Being a rare disease means the market is small and there is no commercial incentive for drug companies to research or develop drugs. On the part of big pharma this is not a crime – their businesses need to be profit-driven.
Further reading: Unfair if rare: should the PBS change the way it lists cancer drugs?
The consequence though is that childhood cancer is under-researched. Drugs specifically designed for childhood cancer are almost non-existent. The drug development process is designed for adult cancer, with clinical trials for children only performed once an adult drug is approved for use, often taking five to ten years from the first human trials.
Prioritising potential drugs to take from the lab to clinical trials is still uncertain. For instance, several new therapies that looked promising in animal trials, have fallen over because the lack of efficacy in a large adult cancer patient population led to pharmaceutical companies losing interest.
Of the 120 drugs approved by the United States Food and Drug Administration between 1948 and 2003, only 30 have been used in children.
And despite the anaplastic lymphoma kinase (ALK) gene being identified in paediatric lymphoma 22 years ago, drugs that inhibited the gene were only developed for clinical use when they were found to work in adult lung cancers.
What other barriers are there?
Even once the drug has passed the initial stages and has been approved for human trials, there are a number of barriers when it comes to those for child cancers.
For instance, accessing the ALK inhibitor drugs has been difficult. Even though they work well in child cancers driven by that particular gene, there has been a lack of incentive for pharmaceutical companies to apply to license the drug for use in children.
If an adult trial fails, a clinical trial for children will not proceed. It takes a decade or more, multiple clinical trials and around US$1.8 billion, to get a drug to market, with lots of hurdles along the way.
Last month, the Australian government announced reforms that will bring new medicines to the Australian market quicker by piggybacking on drug assessments made by the FDA and regulatory agencies in Europe, potentially making cancer medicines available up to two years earlier.
This is a step in the right direction, but much more needs to be done to advocate for child cancer patients.
Single agent trials of anticancer drugs are unlikely to cure patients due to the cancer’s capacity to mutate and develop resistance to treatment. It is only by using combinations of anticancer drugs that cure is achieved.

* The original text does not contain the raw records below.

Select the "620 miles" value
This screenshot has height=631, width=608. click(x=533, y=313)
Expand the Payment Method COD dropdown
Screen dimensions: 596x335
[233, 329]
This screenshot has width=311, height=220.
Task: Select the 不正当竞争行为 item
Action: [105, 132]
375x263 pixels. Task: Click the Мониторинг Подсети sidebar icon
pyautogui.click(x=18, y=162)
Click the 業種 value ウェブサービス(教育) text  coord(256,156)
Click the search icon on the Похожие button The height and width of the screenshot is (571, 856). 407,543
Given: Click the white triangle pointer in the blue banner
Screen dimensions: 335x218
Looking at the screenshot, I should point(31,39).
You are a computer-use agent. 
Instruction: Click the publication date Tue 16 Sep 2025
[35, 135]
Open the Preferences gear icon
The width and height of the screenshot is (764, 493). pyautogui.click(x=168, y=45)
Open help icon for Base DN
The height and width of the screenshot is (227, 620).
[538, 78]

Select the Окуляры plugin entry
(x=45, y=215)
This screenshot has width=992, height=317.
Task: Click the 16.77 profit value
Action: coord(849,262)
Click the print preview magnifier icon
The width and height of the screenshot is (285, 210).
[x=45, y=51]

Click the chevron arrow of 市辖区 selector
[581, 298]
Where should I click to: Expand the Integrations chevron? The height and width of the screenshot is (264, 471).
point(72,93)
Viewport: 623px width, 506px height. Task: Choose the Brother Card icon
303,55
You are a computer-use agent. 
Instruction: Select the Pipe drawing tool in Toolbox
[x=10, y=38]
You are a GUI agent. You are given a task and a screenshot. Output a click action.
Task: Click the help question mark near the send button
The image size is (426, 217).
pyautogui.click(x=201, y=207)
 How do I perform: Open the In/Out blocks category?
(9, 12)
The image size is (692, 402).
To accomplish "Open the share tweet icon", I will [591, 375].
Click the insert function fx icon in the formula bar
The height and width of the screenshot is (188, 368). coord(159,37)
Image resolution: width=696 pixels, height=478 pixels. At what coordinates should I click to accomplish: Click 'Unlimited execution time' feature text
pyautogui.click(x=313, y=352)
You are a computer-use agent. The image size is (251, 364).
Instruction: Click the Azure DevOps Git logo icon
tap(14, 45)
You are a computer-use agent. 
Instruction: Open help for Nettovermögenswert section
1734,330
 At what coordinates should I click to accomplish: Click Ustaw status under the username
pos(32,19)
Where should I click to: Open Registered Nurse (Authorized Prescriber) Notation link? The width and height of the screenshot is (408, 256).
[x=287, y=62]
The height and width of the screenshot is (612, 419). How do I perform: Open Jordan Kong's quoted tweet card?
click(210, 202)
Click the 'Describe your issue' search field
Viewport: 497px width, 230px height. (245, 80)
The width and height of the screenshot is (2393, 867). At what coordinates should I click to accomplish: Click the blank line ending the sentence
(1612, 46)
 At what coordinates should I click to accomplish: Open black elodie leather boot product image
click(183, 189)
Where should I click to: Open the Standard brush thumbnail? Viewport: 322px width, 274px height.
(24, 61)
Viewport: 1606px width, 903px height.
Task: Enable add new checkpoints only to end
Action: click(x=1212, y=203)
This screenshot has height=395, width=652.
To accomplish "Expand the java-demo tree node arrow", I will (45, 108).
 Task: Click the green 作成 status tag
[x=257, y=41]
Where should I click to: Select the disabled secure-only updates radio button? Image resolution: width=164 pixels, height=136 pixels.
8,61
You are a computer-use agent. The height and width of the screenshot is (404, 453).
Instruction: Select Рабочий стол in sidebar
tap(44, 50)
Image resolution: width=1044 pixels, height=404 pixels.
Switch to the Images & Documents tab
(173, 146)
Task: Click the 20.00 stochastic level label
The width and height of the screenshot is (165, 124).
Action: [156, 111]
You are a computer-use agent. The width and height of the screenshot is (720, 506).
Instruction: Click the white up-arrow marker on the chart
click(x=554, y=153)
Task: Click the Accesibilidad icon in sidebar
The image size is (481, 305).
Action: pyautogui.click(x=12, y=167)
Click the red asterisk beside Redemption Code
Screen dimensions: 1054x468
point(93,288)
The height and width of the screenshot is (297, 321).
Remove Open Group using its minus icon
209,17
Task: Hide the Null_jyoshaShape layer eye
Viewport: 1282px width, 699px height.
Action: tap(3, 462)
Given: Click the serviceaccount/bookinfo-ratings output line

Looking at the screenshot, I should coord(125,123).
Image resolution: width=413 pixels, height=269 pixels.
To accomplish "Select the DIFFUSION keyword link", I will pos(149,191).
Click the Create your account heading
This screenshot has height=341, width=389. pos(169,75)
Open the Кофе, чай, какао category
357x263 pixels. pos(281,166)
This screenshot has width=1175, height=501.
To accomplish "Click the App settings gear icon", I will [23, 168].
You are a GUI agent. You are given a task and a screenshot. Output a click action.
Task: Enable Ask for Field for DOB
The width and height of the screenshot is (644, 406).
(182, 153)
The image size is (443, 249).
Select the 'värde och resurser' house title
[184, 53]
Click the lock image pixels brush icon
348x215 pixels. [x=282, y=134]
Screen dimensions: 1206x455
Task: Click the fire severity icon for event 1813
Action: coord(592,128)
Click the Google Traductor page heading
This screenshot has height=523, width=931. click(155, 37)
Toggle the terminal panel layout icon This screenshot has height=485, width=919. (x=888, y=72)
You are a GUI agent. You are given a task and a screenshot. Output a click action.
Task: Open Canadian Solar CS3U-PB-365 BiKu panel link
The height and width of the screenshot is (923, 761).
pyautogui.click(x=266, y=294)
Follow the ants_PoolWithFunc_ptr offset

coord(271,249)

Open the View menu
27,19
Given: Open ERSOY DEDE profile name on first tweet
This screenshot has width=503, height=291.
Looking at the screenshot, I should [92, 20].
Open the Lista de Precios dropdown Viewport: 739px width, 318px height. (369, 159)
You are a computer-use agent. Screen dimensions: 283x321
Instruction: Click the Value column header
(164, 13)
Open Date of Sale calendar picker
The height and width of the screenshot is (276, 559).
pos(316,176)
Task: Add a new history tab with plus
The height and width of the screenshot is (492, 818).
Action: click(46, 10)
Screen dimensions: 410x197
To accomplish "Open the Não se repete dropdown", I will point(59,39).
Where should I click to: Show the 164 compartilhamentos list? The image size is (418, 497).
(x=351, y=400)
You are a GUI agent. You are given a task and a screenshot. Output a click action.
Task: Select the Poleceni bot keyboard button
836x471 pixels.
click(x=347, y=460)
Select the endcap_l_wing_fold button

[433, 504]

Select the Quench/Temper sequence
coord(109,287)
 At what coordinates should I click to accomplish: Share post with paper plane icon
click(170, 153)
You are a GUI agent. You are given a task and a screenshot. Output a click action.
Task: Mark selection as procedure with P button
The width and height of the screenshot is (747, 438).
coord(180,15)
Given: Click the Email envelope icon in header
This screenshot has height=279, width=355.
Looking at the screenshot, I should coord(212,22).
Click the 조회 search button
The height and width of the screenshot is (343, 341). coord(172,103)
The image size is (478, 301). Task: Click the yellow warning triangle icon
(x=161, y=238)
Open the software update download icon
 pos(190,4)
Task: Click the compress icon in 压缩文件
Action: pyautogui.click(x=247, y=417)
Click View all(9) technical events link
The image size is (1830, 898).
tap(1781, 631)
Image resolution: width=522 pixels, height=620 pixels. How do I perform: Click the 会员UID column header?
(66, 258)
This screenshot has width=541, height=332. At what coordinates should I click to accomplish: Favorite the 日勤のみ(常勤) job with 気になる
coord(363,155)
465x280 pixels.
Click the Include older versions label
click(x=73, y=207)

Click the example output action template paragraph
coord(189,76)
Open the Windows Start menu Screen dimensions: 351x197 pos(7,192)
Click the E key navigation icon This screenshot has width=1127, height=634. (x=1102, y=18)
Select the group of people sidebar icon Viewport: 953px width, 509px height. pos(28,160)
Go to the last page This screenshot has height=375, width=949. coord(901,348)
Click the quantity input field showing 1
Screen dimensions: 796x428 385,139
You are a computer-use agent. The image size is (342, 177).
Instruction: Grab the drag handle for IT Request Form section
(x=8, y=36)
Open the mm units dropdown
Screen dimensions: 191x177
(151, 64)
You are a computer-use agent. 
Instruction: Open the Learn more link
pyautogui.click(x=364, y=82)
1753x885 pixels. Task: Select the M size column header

Moreover, combining several anticancer drugs allows lower doses of individual agents to be used, reducing the side-effects.
Our own research suggests combination therapies, aimed at a single disease, have the greatest chance of success. Yet current early trial systems are mostly conducted with single agents across a variety of cancer types.
Pharmaceutical companies are often reluctant to combine their drugs with agents from their market competitors. This does not serve children well, slowing down the search for optimal treatment regimens in the clinic.
These roadblocks are a global phenomenon. They have led to a huge unmet clinical need for safe and effective cancer therapies for children. The solutions will be complex and will need collaboration between doctors, researchers, governments and pharmaceutical companies, to come up with a new system which advocates for our youngest and most vulnerable citizens.